Air source heat pumps and geothermal pumps are both very energy efficient. Unlike the previous attempts at harnessing natural energy, such as solar panels and wind turbines, both types of heat pump use a heating device which works all year round. Air pumps save around 40 percent of heating bills, but geothermal devices can save a lot more, or a lot less, depending upon the model that you go for. In general, the air source heat pump will also reduce CO2 emissions by around 50 percent, which is the same as most geothermal models. Both are equally energy efficient.

Cost

Geothermal heat pumps are much more familiar than the air source heat pump, and this is demonstrated in the costs of each. The earth source heat pump varies widely in the models that you can purchase, but you are also able to take advantage of government energy initiatives, which mean that you could save a great deal. On the other hand, air source pumps are of a regular size, and cost several thousand pounds to purchase, which is not completely covered by any government loan. You may be able to take advantage of a local offer, but more likely you will have to shoulder the burden of your air source heat pump by yourself.

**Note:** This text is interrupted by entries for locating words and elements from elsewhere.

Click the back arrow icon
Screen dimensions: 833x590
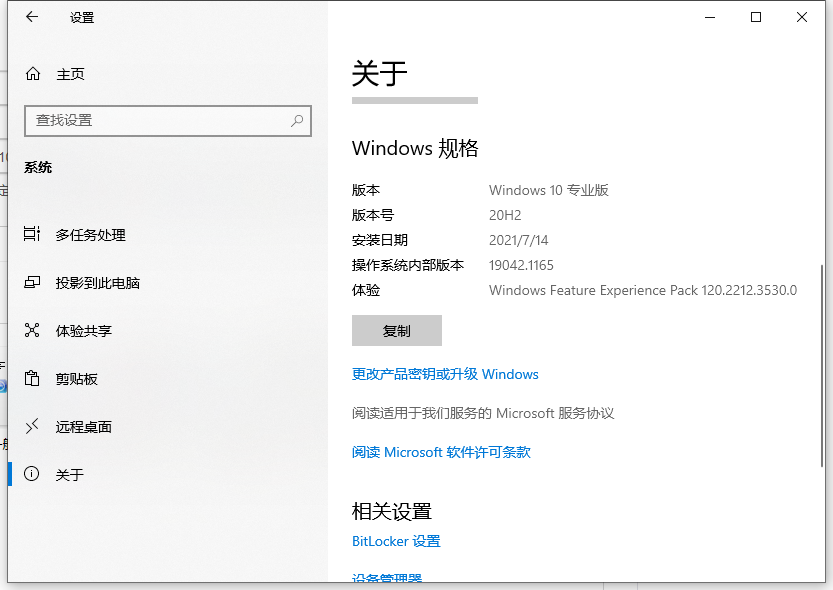pyautogui.click(x=31, y=17)
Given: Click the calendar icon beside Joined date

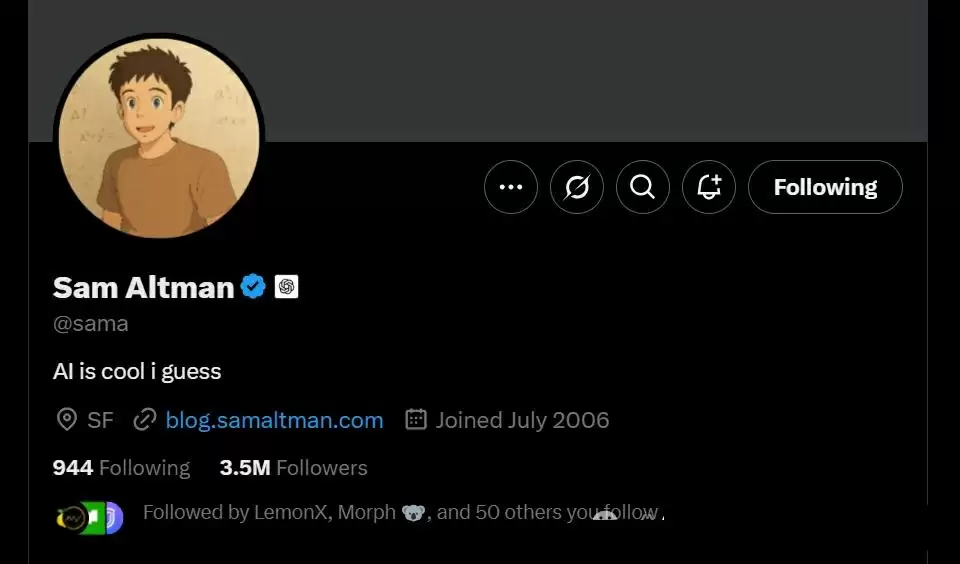Looking at the screenshot, I should click(416, 420).
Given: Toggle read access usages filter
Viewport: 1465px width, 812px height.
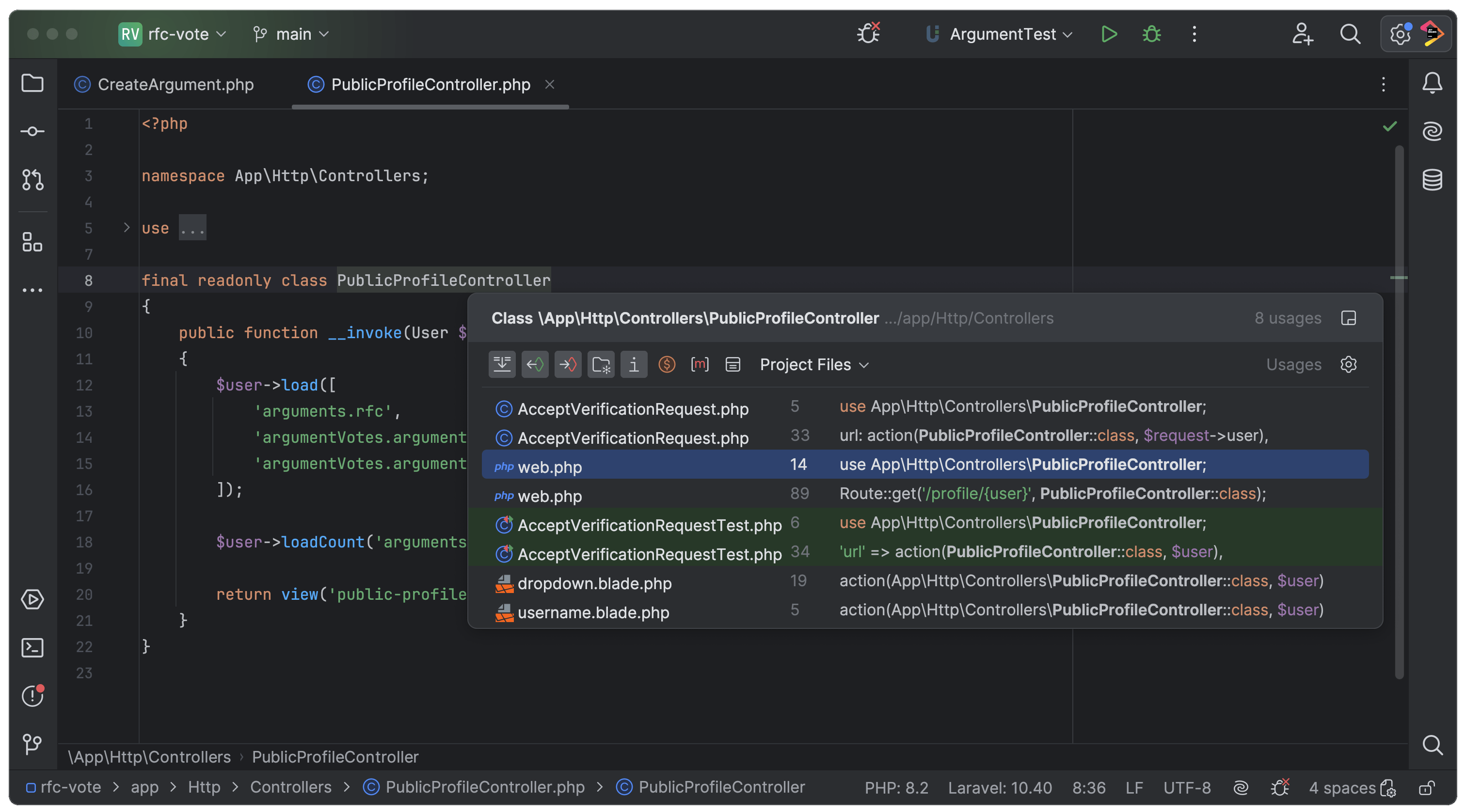Looking at the screenshot, I should click(535, 364).
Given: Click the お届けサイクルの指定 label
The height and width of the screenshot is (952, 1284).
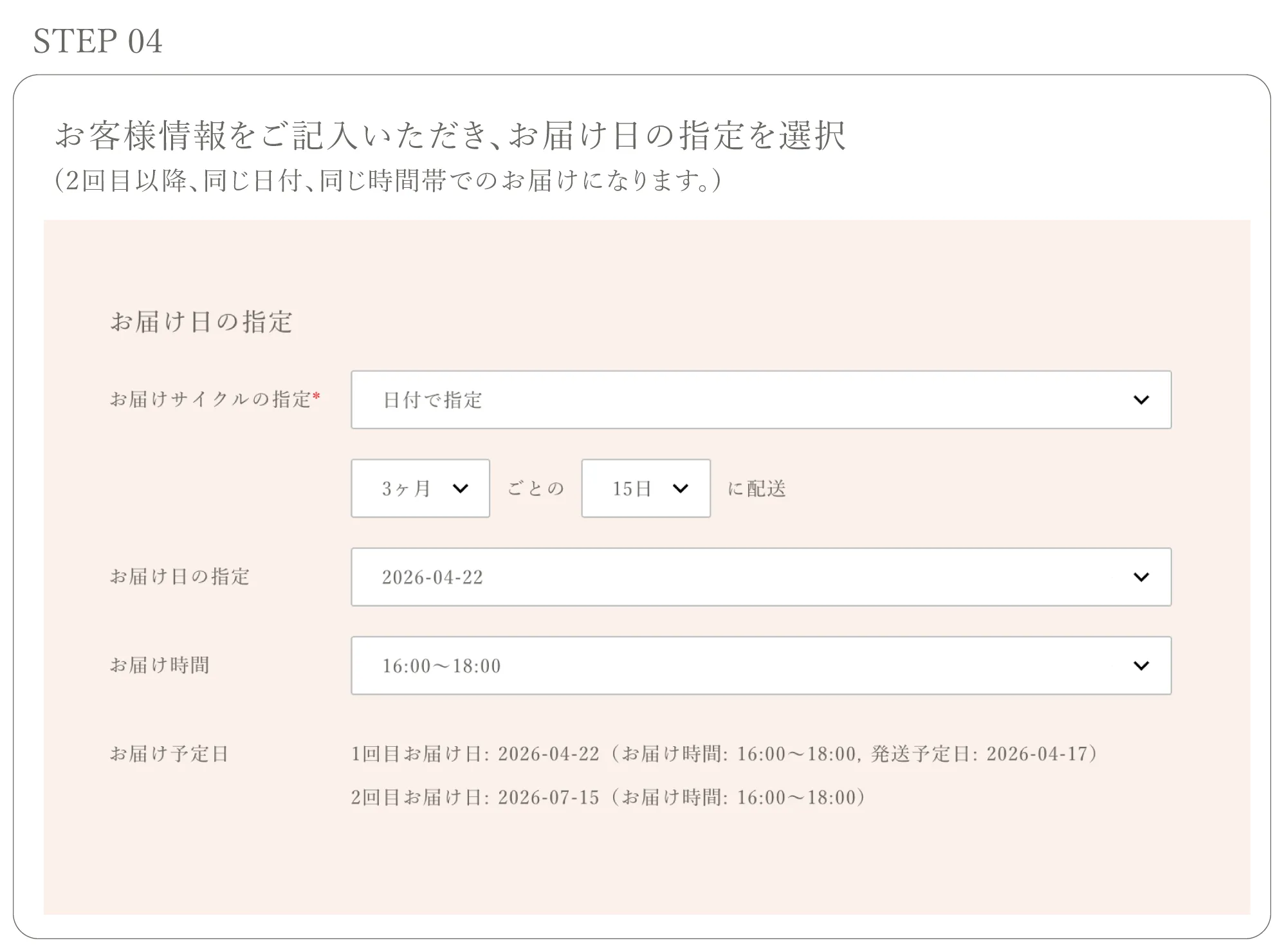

In addition to the purchase costs, both air source heat pumps and geothermal pumps carry an additional price in terms of installation costs. The geothermal here is slightly more expensive, as the installation requires digging down into the earth, which can be expensive and also labor-intense. Air pumps have to be fitted to the side of the house, and tubing put into the walls, but this is only a 2 day job at most, and so you are likely to save money on installation costs if you get an air source pump.

Maintenance costs can also vary between the models of pump you purchase, but the geothermal is more familiar, and therefore you mare more likely to find someone who can maintain your pump for a cheap rate. Air source heat pumps are not so widely available, and so you may have problems finding someone who is fully qualified to care for your pump, and to fix it if it becomes damaged.